== Given entries
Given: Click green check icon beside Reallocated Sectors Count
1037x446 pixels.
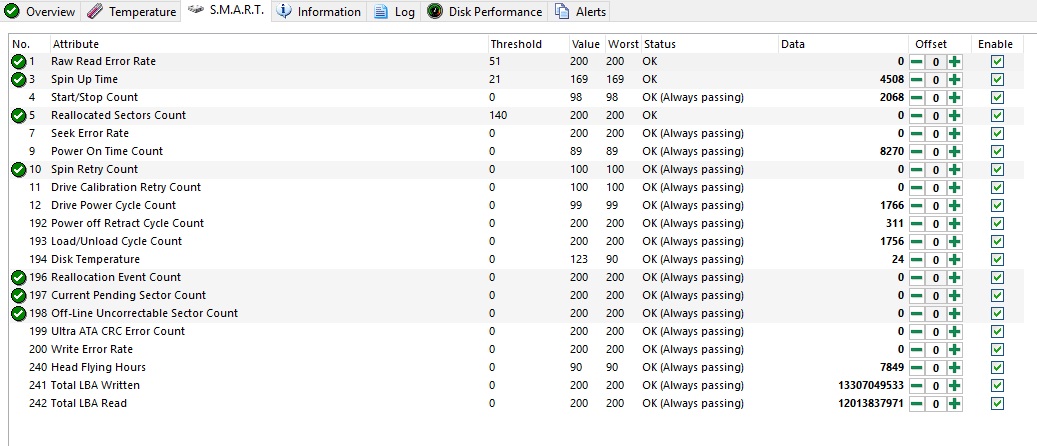Looking at the screenshot, I should pos(18,115).
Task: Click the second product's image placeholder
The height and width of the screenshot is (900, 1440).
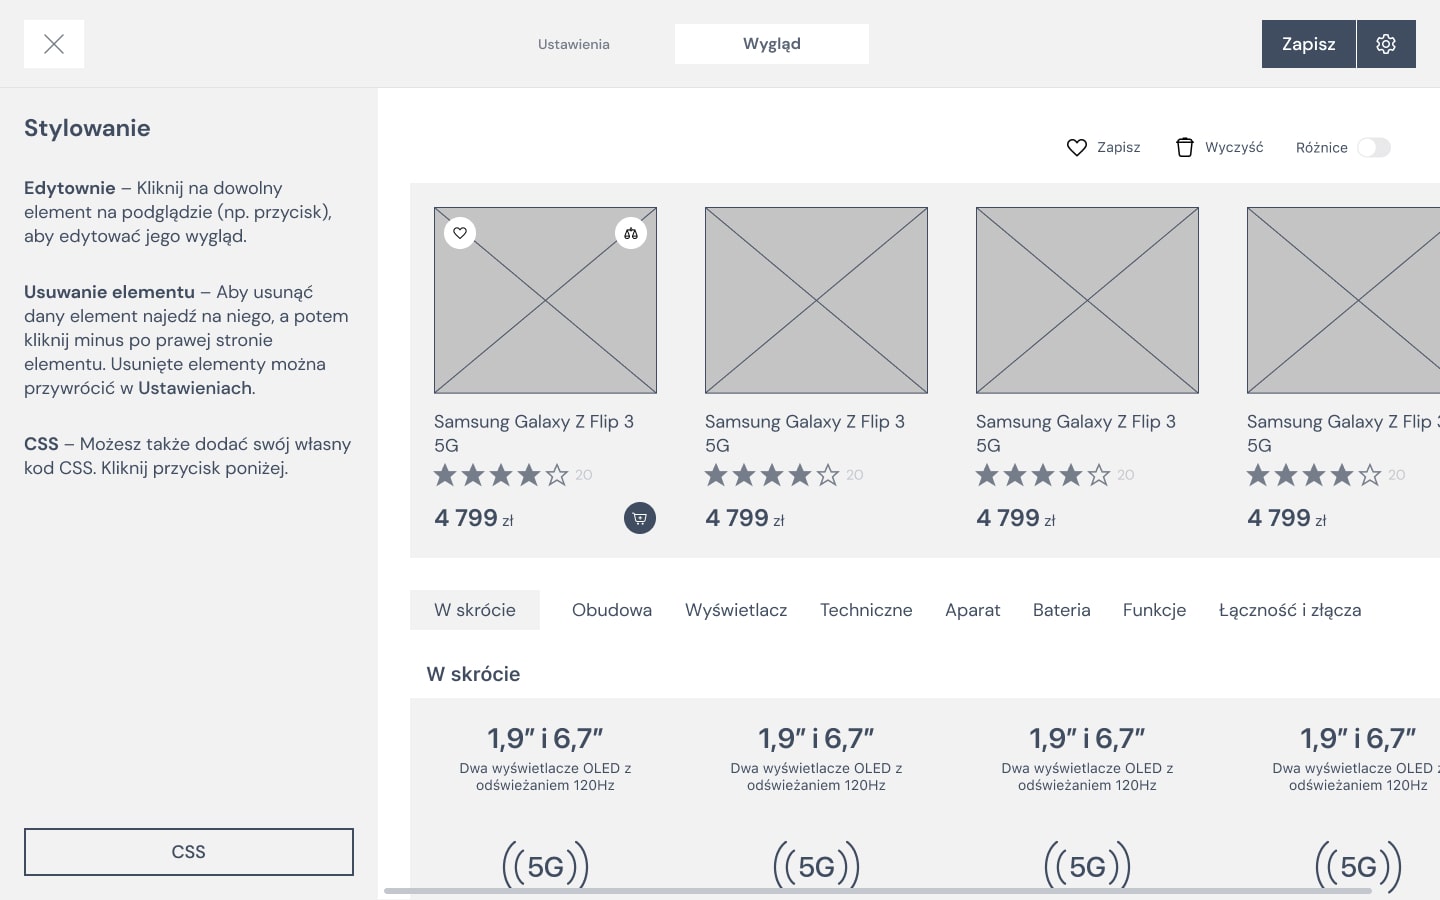Action: pos(816,300)
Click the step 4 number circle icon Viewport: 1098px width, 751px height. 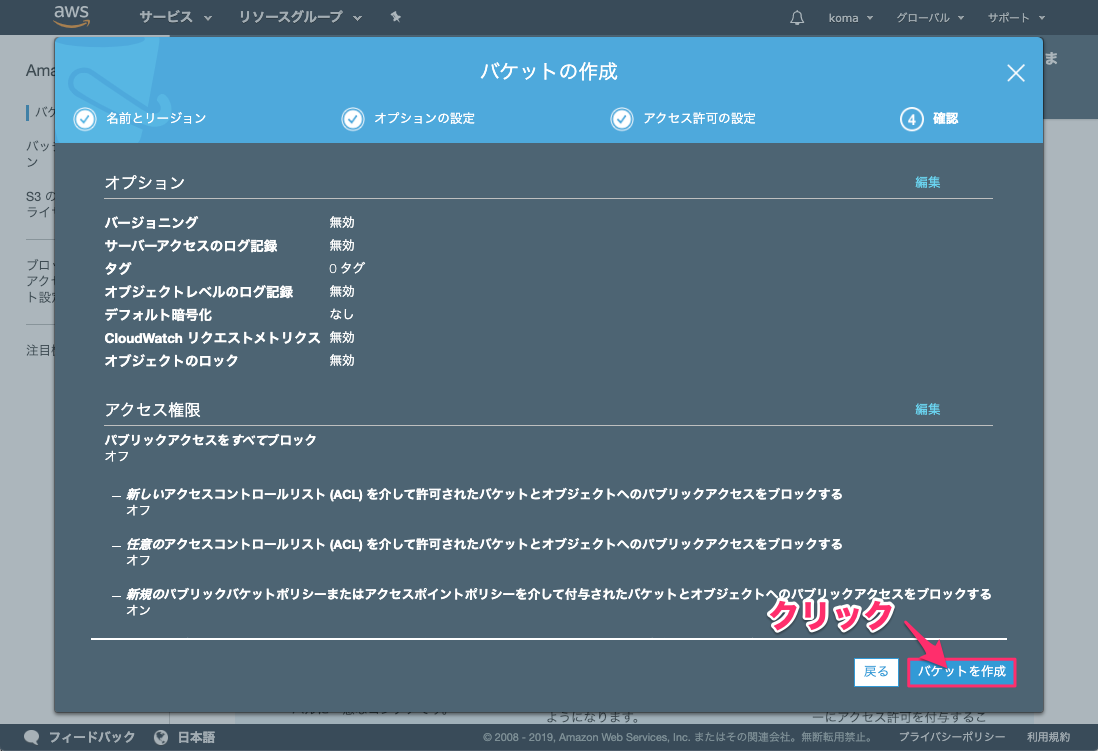click(x=911, y=119)
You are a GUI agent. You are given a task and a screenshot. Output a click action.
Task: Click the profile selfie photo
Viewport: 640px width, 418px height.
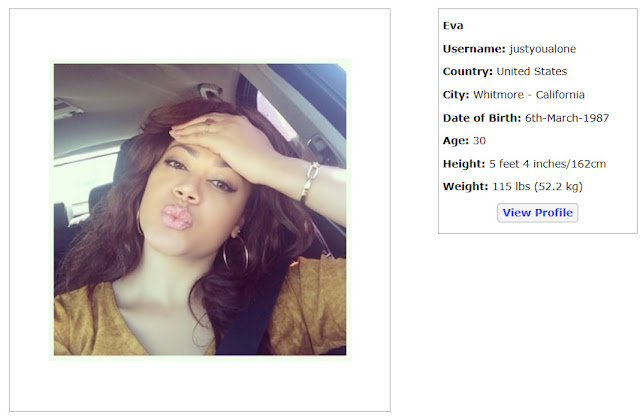[x=200, y=209]
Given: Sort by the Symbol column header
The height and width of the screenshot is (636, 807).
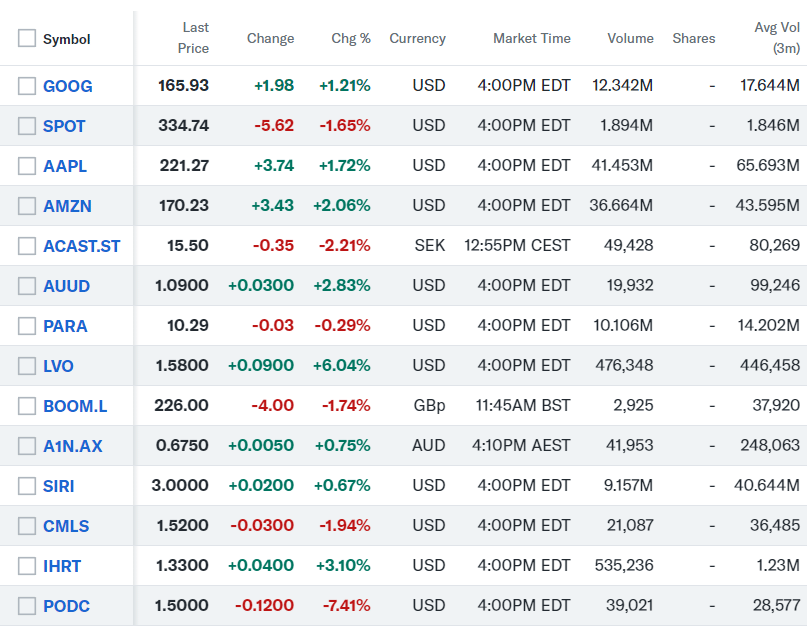Looking at the screenshot, I should pyautogui.click(x=66, y=39).
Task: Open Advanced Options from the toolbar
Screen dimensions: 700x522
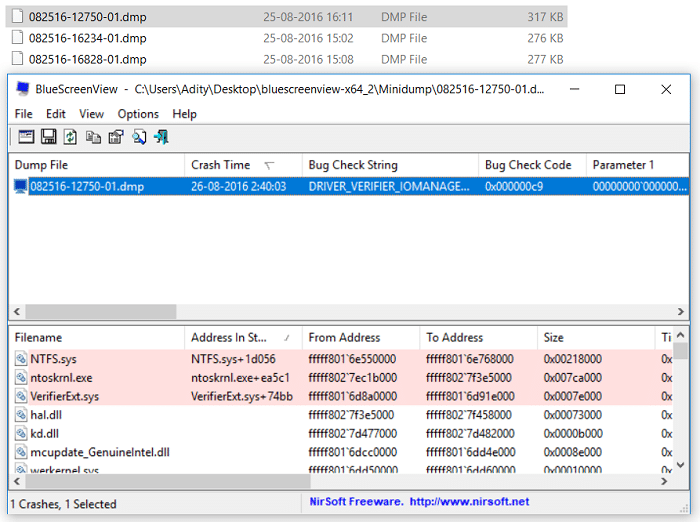Action: click(x=25, y=137)
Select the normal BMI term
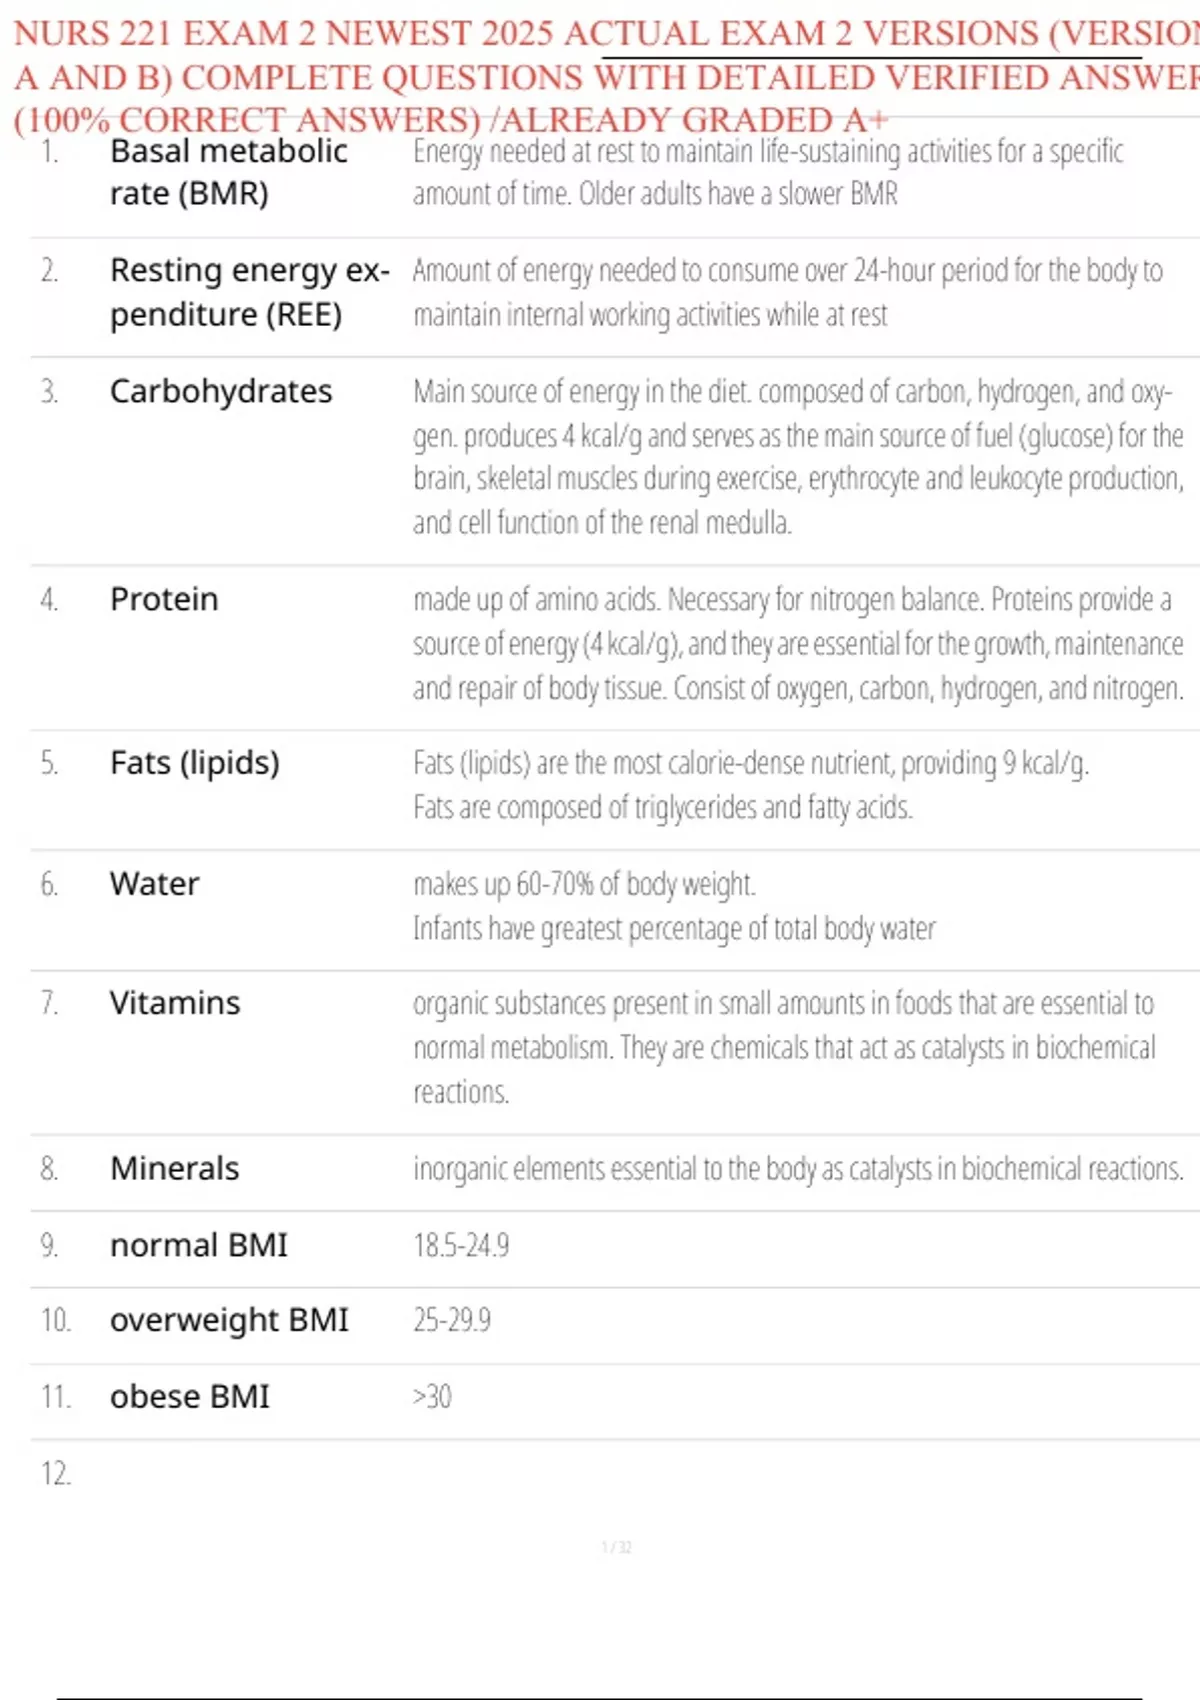The image size is (1200, 1700). point(199,1245)
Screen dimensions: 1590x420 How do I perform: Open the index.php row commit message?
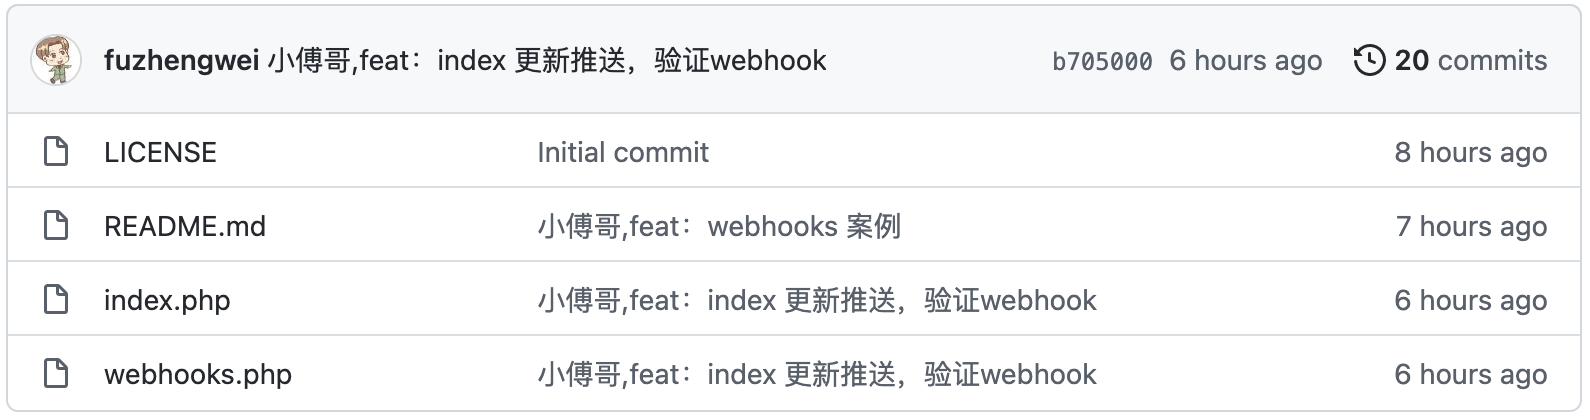click(x=817, y=300)
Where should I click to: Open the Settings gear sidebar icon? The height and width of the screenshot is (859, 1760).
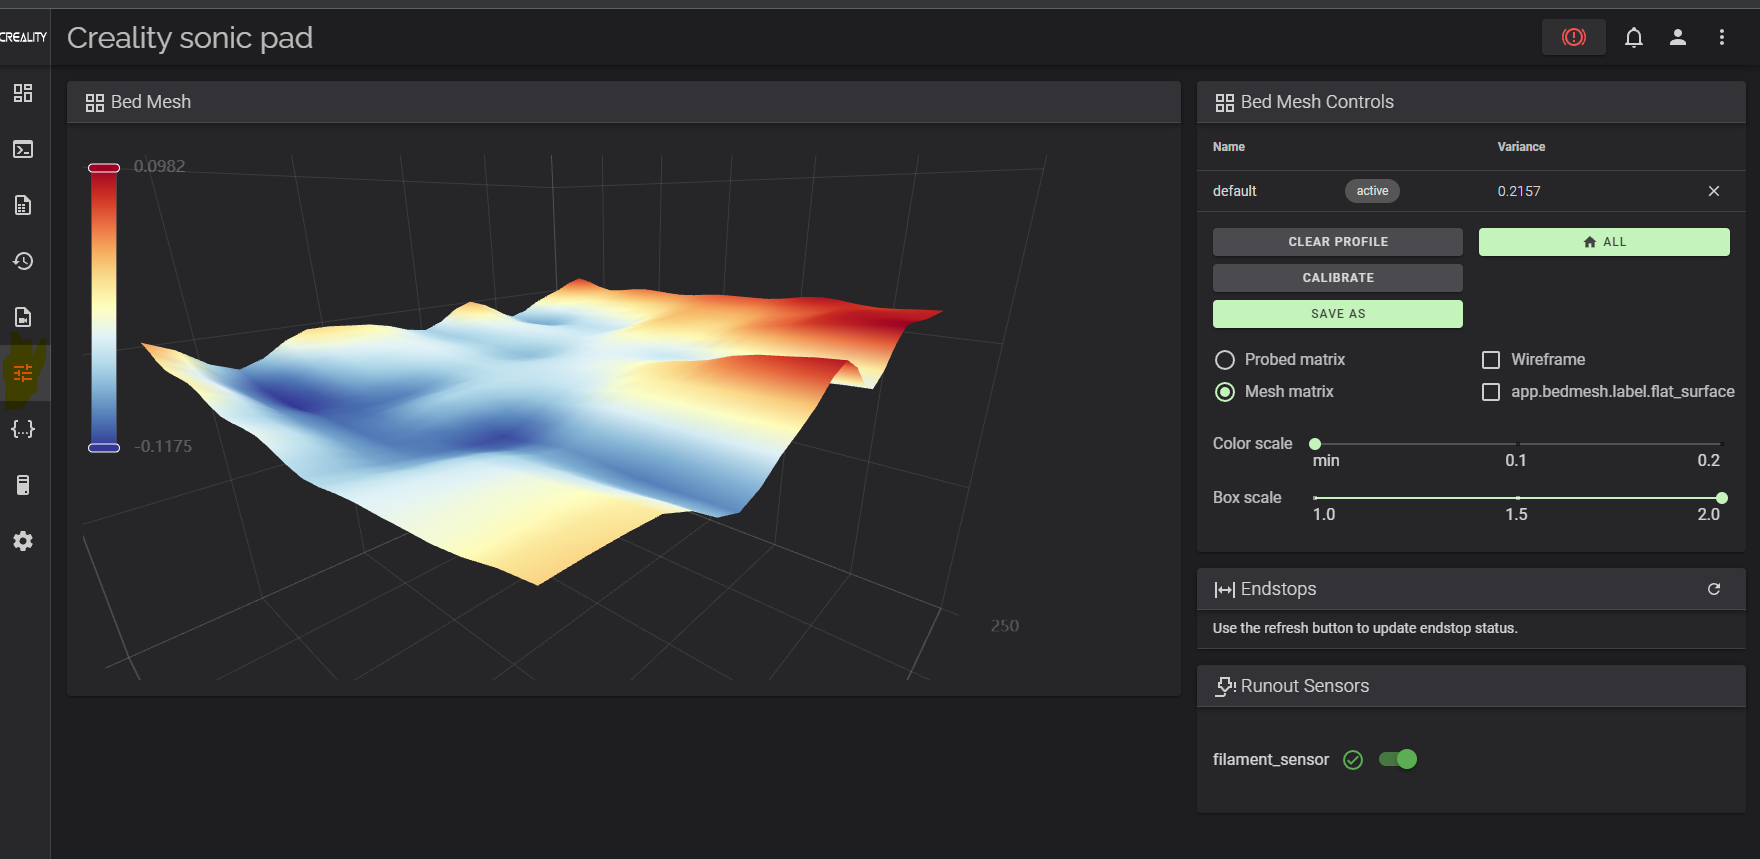(x=23, y=541)
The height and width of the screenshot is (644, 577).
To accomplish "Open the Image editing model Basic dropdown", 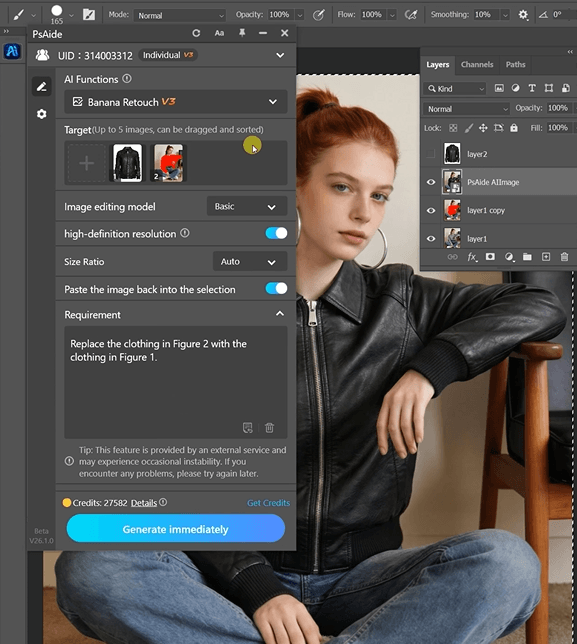I will click(x=247, y=207).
====
Instructions for the task: All lines above starting at the one with "Select the normal BMI term" and ending at the one with "The height and width of the screenshot is (644, 577).", inclusive, are to be printed again exactly, with the pictures left out.

Solution:
Select the normal BMI term
The image size is (1200, 1700). point(199,1245)
Screen dimensions: 1590x420 How do I perform: Open the index.php row commit message?
click(x=817, y=300)
Where should I click to: Open the Settings gear sidebar icon? The height and width of the screenshot is (859, 1760).
(x=23, y=541)
The height and width of the screenshot is (644, 577).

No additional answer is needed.